The task = Tally up the lines below that include the word "Locate". Answer with the number alone.

Recorded information =
Start of Block
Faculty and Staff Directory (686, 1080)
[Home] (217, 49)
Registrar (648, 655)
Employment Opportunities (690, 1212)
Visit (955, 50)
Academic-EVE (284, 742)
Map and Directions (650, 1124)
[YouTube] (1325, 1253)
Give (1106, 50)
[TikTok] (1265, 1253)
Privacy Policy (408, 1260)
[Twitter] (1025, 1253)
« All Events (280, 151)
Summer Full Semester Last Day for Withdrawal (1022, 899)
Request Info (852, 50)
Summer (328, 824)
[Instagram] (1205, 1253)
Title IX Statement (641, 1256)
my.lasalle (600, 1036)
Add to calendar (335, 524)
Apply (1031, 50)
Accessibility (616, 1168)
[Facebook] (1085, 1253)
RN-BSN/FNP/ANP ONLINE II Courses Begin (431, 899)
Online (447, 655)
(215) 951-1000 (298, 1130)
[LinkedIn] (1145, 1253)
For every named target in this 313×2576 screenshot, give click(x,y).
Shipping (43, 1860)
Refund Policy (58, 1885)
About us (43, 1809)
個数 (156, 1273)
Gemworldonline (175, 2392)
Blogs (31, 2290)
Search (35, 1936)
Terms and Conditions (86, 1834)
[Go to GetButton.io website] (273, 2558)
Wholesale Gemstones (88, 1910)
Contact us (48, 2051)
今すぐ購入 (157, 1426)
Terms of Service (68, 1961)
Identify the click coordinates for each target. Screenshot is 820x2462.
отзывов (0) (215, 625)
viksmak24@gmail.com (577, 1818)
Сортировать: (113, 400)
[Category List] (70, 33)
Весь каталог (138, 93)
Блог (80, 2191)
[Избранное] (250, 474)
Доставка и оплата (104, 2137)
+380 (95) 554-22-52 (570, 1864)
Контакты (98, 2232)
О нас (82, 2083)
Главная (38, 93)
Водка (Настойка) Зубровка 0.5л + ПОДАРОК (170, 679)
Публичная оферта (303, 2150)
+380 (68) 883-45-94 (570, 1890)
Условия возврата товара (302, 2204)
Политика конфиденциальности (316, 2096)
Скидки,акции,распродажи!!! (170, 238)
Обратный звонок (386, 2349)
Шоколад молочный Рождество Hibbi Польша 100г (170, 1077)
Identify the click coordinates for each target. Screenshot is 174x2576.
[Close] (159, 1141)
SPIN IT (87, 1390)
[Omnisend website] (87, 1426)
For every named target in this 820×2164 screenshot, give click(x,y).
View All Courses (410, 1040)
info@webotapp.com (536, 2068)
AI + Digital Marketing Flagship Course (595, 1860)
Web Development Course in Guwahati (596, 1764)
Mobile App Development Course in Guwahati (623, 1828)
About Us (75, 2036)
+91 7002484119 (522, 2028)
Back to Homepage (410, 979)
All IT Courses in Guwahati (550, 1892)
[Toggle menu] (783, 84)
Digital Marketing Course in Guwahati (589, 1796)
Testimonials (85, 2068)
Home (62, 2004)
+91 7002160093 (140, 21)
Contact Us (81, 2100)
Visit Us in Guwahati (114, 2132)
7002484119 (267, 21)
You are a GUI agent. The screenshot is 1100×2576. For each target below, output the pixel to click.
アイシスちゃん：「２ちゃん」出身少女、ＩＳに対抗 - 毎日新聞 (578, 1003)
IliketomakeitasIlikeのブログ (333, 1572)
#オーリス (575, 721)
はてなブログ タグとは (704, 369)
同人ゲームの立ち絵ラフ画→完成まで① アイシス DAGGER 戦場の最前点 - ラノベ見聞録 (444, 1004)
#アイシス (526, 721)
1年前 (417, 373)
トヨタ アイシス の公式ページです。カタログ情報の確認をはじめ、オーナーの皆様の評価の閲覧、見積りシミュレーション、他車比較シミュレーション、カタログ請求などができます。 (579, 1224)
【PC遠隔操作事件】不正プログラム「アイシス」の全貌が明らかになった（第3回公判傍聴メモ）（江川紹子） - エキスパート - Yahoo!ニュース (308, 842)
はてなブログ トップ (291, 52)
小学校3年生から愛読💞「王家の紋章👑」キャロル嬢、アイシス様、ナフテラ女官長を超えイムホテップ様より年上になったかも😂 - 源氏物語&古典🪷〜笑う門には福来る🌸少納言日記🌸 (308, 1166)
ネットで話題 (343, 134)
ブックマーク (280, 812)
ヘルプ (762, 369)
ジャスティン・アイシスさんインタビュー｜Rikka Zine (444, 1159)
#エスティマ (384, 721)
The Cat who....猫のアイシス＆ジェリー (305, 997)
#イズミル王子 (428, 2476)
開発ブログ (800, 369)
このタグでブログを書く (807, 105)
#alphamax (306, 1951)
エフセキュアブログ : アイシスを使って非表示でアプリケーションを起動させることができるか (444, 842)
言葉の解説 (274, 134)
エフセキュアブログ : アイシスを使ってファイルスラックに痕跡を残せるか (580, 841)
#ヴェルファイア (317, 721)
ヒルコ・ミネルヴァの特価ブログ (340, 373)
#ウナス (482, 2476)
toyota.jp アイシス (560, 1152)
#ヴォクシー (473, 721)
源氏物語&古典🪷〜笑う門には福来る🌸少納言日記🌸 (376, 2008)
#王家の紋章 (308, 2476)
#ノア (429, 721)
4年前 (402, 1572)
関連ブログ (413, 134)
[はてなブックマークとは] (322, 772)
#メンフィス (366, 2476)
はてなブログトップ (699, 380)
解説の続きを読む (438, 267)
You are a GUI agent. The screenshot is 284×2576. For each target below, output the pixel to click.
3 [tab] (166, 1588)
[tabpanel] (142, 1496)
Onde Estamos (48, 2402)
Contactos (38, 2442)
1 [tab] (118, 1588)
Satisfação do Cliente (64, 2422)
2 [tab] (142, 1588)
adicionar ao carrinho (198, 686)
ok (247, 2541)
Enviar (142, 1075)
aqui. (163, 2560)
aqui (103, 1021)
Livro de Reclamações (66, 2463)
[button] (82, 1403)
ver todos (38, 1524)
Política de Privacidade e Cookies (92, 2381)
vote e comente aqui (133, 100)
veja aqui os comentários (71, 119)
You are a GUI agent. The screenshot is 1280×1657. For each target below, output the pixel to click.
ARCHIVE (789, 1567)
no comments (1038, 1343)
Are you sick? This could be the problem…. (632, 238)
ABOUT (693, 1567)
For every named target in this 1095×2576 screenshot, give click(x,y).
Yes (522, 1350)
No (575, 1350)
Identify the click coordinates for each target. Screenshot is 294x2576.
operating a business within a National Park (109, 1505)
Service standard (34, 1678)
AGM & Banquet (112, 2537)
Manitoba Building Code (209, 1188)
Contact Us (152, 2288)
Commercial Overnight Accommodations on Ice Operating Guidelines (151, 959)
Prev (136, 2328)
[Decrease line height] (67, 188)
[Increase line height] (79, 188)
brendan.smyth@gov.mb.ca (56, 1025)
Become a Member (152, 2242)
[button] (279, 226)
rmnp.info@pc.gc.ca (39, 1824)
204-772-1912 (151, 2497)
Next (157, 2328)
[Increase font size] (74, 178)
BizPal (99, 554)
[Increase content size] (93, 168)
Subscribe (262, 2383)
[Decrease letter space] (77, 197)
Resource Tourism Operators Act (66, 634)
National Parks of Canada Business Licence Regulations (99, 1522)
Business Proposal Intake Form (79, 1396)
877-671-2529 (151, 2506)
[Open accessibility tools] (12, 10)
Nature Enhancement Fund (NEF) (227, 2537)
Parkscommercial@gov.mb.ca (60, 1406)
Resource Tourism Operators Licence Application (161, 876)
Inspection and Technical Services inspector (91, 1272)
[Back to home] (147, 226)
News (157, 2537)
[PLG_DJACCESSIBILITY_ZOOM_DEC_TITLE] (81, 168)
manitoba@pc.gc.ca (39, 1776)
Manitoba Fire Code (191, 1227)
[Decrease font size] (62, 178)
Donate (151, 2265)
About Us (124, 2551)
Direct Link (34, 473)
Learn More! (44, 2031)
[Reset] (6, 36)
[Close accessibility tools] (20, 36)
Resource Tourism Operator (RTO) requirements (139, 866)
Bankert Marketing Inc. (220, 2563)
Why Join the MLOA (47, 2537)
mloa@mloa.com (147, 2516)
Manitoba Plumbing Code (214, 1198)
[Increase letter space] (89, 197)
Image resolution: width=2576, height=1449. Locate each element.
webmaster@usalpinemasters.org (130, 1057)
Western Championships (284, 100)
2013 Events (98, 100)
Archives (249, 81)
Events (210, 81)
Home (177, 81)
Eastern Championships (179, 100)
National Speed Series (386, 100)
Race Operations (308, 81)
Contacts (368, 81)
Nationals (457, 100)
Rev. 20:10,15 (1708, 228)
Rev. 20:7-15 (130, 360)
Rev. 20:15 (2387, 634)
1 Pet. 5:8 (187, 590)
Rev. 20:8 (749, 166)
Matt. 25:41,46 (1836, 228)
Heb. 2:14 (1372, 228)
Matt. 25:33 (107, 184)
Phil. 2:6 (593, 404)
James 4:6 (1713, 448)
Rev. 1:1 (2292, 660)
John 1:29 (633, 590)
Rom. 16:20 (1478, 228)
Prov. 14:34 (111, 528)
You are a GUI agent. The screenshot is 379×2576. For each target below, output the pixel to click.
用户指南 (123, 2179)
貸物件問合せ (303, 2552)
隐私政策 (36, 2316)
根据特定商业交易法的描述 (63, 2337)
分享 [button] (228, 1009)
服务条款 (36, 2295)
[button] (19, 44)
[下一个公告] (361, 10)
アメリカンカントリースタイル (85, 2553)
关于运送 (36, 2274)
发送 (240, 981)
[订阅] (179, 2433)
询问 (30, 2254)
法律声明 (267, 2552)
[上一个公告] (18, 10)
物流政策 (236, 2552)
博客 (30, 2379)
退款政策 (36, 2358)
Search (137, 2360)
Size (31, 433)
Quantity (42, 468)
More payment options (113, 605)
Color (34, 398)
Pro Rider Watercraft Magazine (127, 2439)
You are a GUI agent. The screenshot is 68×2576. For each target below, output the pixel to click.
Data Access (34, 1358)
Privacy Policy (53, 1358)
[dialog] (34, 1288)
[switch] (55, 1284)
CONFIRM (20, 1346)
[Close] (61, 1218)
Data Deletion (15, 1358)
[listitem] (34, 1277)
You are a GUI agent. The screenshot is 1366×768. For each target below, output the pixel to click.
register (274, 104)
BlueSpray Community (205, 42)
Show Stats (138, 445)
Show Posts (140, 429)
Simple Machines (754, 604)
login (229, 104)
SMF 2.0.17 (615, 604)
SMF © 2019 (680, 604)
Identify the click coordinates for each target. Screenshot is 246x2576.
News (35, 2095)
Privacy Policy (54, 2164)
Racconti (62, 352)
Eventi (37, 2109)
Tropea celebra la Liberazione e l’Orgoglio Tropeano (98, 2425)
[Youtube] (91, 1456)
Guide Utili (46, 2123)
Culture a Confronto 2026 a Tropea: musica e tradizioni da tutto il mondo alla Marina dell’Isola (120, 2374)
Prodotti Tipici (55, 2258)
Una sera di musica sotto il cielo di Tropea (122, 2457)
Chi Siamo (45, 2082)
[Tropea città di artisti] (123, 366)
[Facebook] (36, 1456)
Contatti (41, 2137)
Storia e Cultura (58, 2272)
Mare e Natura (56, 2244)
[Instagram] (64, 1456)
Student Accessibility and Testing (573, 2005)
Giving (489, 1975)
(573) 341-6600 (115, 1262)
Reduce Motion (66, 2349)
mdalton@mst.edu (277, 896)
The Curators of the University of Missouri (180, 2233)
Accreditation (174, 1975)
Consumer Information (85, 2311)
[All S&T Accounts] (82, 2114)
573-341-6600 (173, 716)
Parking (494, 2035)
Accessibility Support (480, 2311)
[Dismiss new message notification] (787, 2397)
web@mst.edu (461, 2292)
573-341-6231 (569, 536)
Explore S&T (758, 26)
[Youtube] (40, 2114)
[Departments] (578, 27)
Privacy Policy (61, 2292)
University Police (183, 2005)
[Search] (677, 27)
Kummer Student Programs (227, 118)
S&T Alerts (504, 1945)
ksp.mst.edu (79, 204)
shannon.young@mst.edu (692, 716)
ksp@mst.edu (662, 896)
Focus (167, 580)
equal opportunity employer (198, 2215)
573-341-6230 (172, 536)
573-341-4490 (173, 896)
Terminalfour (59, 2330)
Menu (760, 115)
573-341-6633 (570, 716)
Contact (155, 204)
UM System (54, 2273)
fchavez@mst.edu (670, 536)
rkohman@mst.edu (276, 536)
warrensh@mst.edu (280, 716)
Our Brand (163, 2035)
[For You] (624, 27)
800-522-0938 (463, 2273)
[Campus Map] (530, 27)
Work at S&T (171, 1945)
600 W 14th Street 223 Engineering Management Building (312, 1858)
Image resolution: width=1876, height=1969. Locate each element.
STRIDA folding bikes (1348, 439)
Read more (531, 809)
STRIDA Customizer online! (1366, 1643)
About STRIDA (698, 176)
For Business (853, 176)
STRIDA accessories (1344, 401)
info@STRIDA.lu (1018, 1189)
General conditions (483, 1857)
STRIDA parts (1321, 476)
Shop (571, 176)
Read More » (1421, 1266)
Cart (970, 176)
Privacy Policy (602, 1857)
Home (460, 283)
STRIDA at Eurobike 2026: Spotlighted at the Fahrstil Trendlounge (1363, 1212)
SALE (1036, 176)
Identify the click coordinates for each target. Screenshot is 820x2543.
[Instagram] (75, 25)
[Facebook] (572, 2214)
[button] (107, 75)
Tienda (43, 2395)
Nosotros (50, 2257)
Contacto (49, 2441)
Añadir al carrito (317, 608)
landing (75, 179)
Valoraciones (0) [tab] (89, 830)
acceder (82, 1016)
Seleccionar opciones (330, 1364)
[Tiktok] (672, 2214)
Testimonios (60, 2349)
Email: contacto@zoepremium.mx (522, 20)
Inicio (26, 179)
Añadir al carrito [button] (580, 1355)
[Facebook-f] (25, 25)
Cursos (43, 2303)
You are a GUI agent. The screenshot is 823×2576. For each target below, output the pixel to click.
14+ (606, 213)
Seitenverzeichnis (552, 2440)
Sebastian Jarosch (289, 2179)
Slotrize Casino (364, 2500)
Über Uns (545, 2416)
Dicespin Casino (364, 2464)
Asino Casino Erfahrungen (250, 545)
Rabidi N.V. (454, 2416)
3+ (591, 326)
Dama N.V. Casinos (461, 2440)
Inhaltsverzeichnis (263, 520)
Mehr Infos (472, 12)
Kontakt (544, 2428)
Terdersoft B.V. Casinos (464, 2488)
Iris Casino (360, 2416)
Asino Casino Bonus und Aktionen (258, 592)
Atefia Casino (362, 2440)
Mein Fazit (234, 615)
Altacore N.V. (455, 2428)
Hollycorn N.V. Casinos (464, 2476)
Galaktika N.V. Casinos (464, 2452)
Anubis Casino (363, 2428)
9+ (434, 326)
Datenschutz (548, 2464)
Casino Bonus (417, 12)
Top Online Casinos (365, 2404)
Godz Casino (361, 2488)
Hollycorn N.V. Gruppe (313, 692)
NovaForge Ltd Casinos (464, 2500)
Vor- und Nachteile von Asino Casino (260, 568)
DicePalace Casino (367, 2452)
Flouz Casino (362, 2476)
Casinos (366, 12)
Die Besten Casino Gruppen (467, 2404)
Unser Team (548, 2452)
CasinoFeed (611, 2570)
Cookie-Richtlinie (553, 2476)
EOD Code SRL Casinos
End of Block
Output of the exercise = 2